両親に置いて行かれたのだから仕方がないが…。
幼子を腕に抱き、頭を撫でる。
それにしても、あの弟子がの…。
今ではすっかり父親だ。
もう一人の、とうに人智を超えてしまった弟子は、予想に反して早々に父親になった。
それもかつての自分の弟子の娘を公衆の面前で娶り、そして子を成した事を4年も知らせず、家族だけの時間を大事にしていたようだ。

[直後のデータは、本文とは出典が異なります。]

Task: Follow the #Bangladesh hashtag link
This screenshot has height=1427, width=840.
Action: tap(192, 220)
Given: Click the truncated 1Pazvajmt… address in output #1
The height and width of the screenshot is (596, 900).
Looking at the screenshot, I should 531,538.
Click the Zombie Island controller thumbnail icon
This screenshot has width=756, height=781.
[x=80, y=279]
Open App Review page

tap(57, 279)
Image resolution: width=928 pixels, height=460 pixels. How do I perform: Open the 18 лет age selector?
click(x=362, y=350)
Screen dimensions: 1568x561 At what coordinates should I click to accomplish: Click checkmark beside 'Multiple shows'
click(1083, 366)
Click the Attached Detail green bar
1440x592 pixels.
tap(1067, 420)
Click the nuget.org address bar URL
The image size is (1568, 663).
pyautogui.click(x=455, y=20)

初めて子を連れて来た時の父親振りには驚かされたものだ。
その弟子も元々は自分の弟子の孫だから、その弟子自体が孫のようなものだったのだが…。その弟子の二人の息子も弟子の妻の父親、かつての自分の弟子の孫になる。
(ワシには孫が何人いてるのかの?)
弟子もその妻も自分にとっては孫のようなもの。
その弟子の息子らも、もう一人の弟子の娘も孫のようなもの。
「よしよしマーロン、もう泣くでないぞ、ジジイもウミガメもいるからの。」
泣いている娘を抱き上げる。
そしてウミガメの甲羅に乗せる。
すると機嫌も良くなり、キャッキャッと笑い出す。
「…ホッとしたの…。」
「そうですね…。私今、悟飯さんを初めてこの背に乗せた時の事を思い出しました。」
「そうじゃのう…。」
あの時、初めて弟子がここに息子を連れて来た時、今のマーロンのように泣き虫だった。
それが…すっかり逞しくなった。
そしてその弟は父親を知らずに育った。
しかし、その容姿は父親の幼い頃に瓜二つで、皆で息を飲んだのを覚えている。
そしてその実力は底知れぬものだった。
(もうみんなワシを超えたの…。)
寂しいような、それでいて嬉しいような。
でも…
孫達を見ていると、嬉しい気持ちが勝る。
これからも、この孫達を見守っていこうと心に誓った。